Ok Qcmbr, I don't watch Youtube, or read expert explanations so take what I say with a grain of salt. I have an excellent education in classical mechanics through Engineering, and a respectable education in physics due to required courses and elective courses in Quantum Mechanics. I prefer to read data and draw my own conclusions based off my own intelligence rather than listen to others who have read the data and drawn their own conclusions.
The Higgs Field is a field theorized to permeate all space. The easiest analogy for me for a field is a contour map, where a function of two variables have a constant value, such as in elevation maps that many people are familiar with.
You can also liken it to an electromagnetic field, if you are familiar with EMAG. This field interacts with other fields to produce results we can measure.
If you have an understanding of Calculus and Differential Equations, you know implicit integration results in extra terms with coefficients that can only be explicitly solved by knowledge of boundary condititions. These extra terms sometimes result in non-intuitive results such as the coriolis effect that helps explain the behavior of hurricanes.
For subatomic particles, one of these boundary conditions is postulated to be the Higgs Field, a base field that all particles can interact with. In other words, for subatomic particles, the extra terms do not interact with the Higgs Field, the terms go to zero, and the particles have no mass. For other particles, the extra terms do not go to zero, they interact with the Higgs Field, and they result in those particles having mass.

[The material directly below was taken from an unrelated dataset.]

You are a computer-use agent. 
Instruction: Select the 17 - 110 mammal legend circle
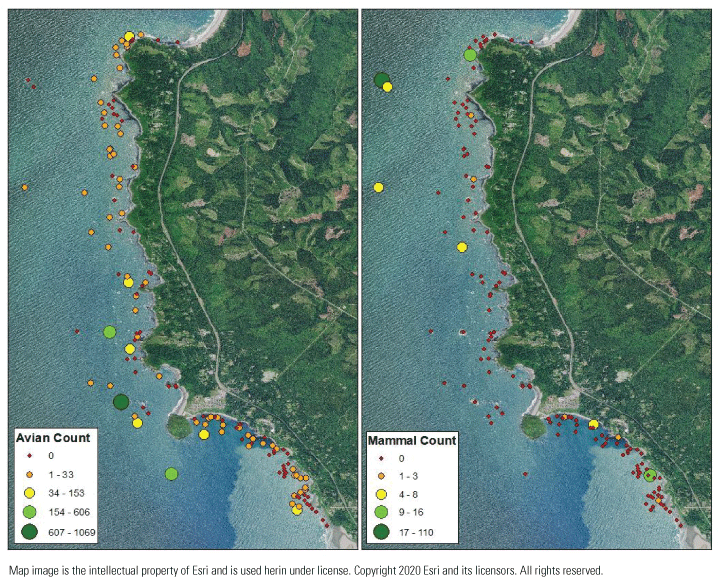381,532
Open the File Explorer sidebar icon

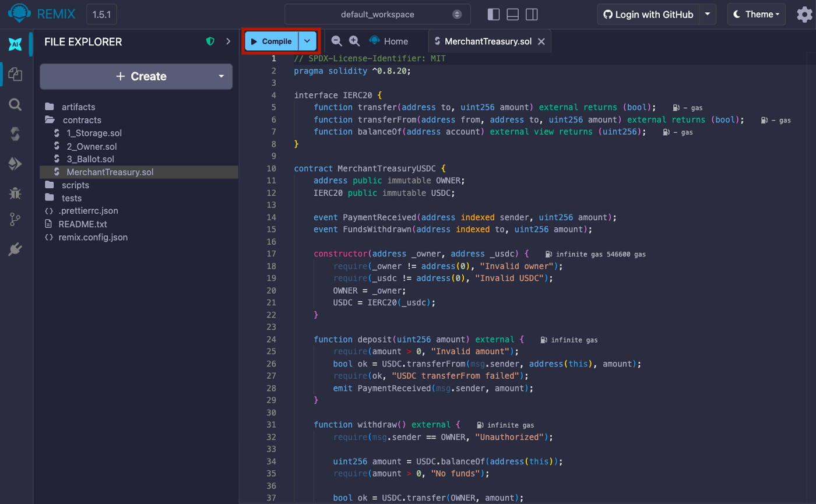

This is complicated by the concept of Symmetry breaking, where the equations predict that two points along the same contour line will have the same value, or at least a total energy value equal to unity. 1/2 + 1/2 =1, 1/2 + 2/3 = 1, 1/4 + 3/4 = 1, etc.
The reality from observations is, that at certain energy levels, symmetry can be broken. Again in other words, we have a non-linearity; i.e. 1 + 1 does not equal 2. After analysis of many hyperelastic materials and elastic materials in the plastic region as an engineer, I can say with no uncertainty, 1 + 1 does not always equal 2. Superposition does not hold in certain ranges, and this can be a very difficult concept to understand.
I have probably done nothing to answer your original question. The Universe can be described as a set of non-linear partial differential equations which are extremely difficult if not impossible to solve.